Judah Cohen might be taken as an exemplar of the latter problem. He is a qualified scientist, having received his Ph.D. from Columbia University in atmospheric sciences in 1994. According to the firm he directs, Dr. Cohen “has since focused on conducting numerical experiments with global climate models and advanced statistical techniques to better understand climate variability and to improve climate prediction.” He has a research affiliate appointment at M.I.T. in civil engineering and has published “over two dozen articles.” There is no gainsaying Dr. Cohen’s credentials. Except that there is the little matter of his livelihood.
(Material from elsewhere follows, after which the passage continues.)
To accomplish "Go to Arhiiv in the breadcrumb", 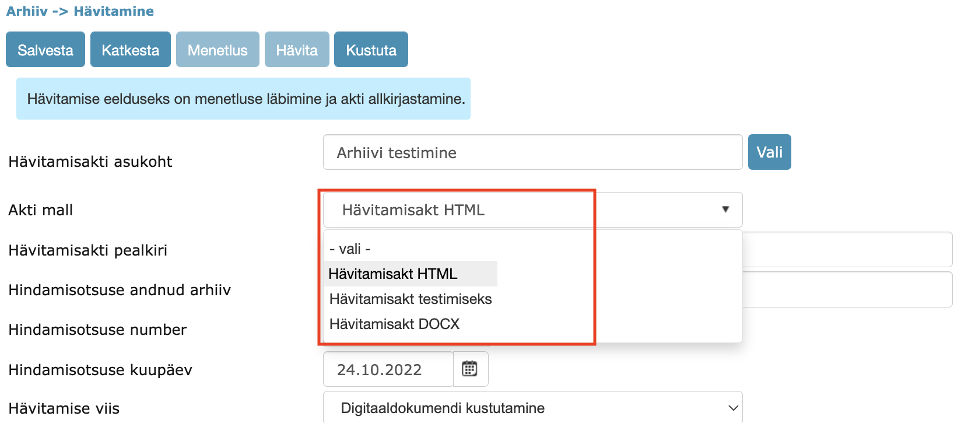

He works for Atmospheric and Environmental Research (AER), a company whose whole business depends on maintaining alarm over the state of the climate. AER advises insurance and investment firms, alternative energy companies, and government agencies how to be “proactive about their risks” arising from “weather-related challenges” including “climate change.” There is nothing wrong with this, of course, but it is the sort of context that would normally summon a little apprehension. We are appropriately on guard when the head of research at a tobacco company tells us that studies of the dangers of smoking are unreliable; or the researchers at an oil company minimize the dangers of offshore drilling. But when advocates of global warming enunciate their views, many people, including many in the academic community, put their sensitivity to conflicts of interest on hold.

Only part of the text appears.